§ **Testo di partenza**
☆ ☆ ☆ ☆

Molti pensano che nell’ultimo secolo le banche svizzere siano passate dall’essere piccole imprese solidissime, prudenti e perfino troppo noiose, a dei giganti della finanza casinò. Si sarebbe insomma passati dal severo uomo d’affari in cilindro e doppiopetto – che guadagnava sulla semplice differenza tra gli interessi riconosciuti ai correntisti e quelli richiesti ai debitori – al broker cocainomane con la fissa del tavolo verde, che pretende di diventare ricco con le oscure speculazioni dell’investment banking. C’è del vero?

Credo che si tratti di percezioni sbagliate. Le banche svizzere non sono mai state piccole e noiose entità locali, bensì attori finanziari internazionali che corrono da sempre grossi rischi e a volte proprio per questo si infilano in qualche guaio. Lo stesso Credit Suisse, all’epoca del suo fondatore Alfred Escher, investì in un settore rischiosissimo come quello delle ferrovie e quasi subito si trovò a un passo dal fallimento. È vero invece che solo più avanti ci si è spinti nella dimensione dell’investment banking per come lo conosciamo oggi, con l’apertura di filiali a Londra e New York – negli anni Ottanta e soprattutto Novanta – nel tentativo di entrare nella ‘Serie A’ degli istituti finanziari mondiali.

☆ ☆ ☆ ☆

§ **Voci fornite**
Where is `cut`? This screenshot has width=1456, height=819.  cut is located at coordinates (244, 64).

☆ ☆ ☆ ☆

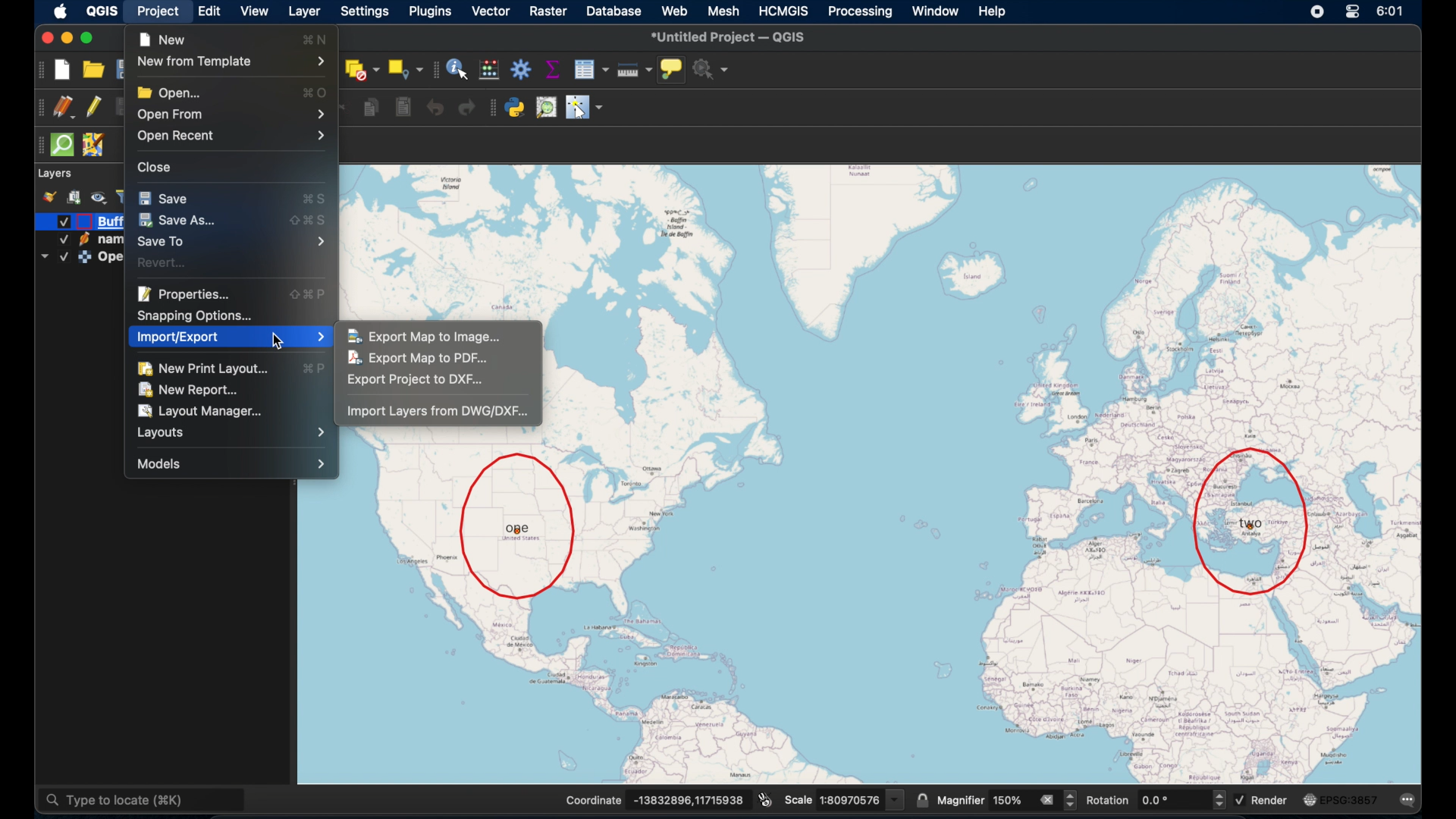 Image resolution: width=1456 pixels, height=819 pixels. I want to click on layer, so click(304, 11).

☆ ☆ ☆ ☆

§ **Compiti da svolgere**
1: Rispondi alle domande sul testo sulle banche svizzere.
(a) Su che cosa guadagnava il severo uomo d'affari in cilindro e doppiopetto?
(b) In quale settore investì il Credit Suisse all'epoca di Alfred Escher?
(c) In quali città vennero aperte filiali negli anni Ottanta e Novanta?
2: Riscrivi la parte del testo sulle banche svizzere che si apre con le parole contenenti "Credo che si" e si chiude con "istituti finanziari mondiali.". Sostituisci "ferrovie" con "miniere".
3: Prosegui il testo sulle banche svizzere dal punto in cui termina.
Le voci non servono per questo lavoro.

§ **Le risposte**
1:
(a) Sulla semplice differenza tra gli interessi riconosciuti ai correntisti e quelli richiesti ai debitori.
(b) Nel settore delle ferrovie.
(c) A Londra e New York.

2:
Credo che si tratti di percezioni sbagliate. Le banche svizzere non sono mai state piccole e noiose entità locali, bensì attori finanziari internazionali che corrono da sempre grossi rischi e a volte proprio per questo si infilano in qualche guaio. Lo stesso Credit Suisse, all’epoca del suo fondatore Alfred Escher, investì in un settore rischiosissimo come quello delle miniere e quasi subito si trovò a un passo dal fallimento. È vero invece che solo più avanti ci si è spinti nella dimensione dell’investment banking per come lo conosciamo oggi, con l’apertura di filiali a Londra e New York – negli anni Ottanta e soprattutto Novanta – nel tentativo di entrare nella ‘Serie A’ degli istituti finanziari mondiali.

3:
Come si è arrivati fino a lì?

È una lunga storia. Fin dagli anni Venti del secolo scorso, le crisi finanziarie e gli sconvolgimenti politici all’estero hanno generato una fuga di capitali verso Stati neutrali quali l’Olanda, la Svezia e ovviamente la Svizzera. È così che le banche elvetiche hanno avuto la possibilità di emettere azioni e obbligazioni per finanziare imprese estere. Questa però non era un’operazione particolarmente rischiosa. Una seconda fase si aprì negli anni Sessanta, con il coinvolgimento svizzero nel mercato londinese degli eurodollari, in cui si muovevano gli investimenti in valuta americana al di fuori dei confini Usa. Grazie alle loro fiorenti operazioni di gestione patrimoniale, le banche svizzere disponevano di abbondanti risorse da investire in obbligazioni e azioni denominate in dollari. A quel punto pensarono di poter fare un ulteriore salto di qualità, approfittando della globalizzazione per acquistare coi loro grandi mezzi banche d’investimento a Londra e a New York. Potevano permettersi di farlo, ma dimostrano di avere grandemente sopravvalutato le loro capacità e competenze in materia.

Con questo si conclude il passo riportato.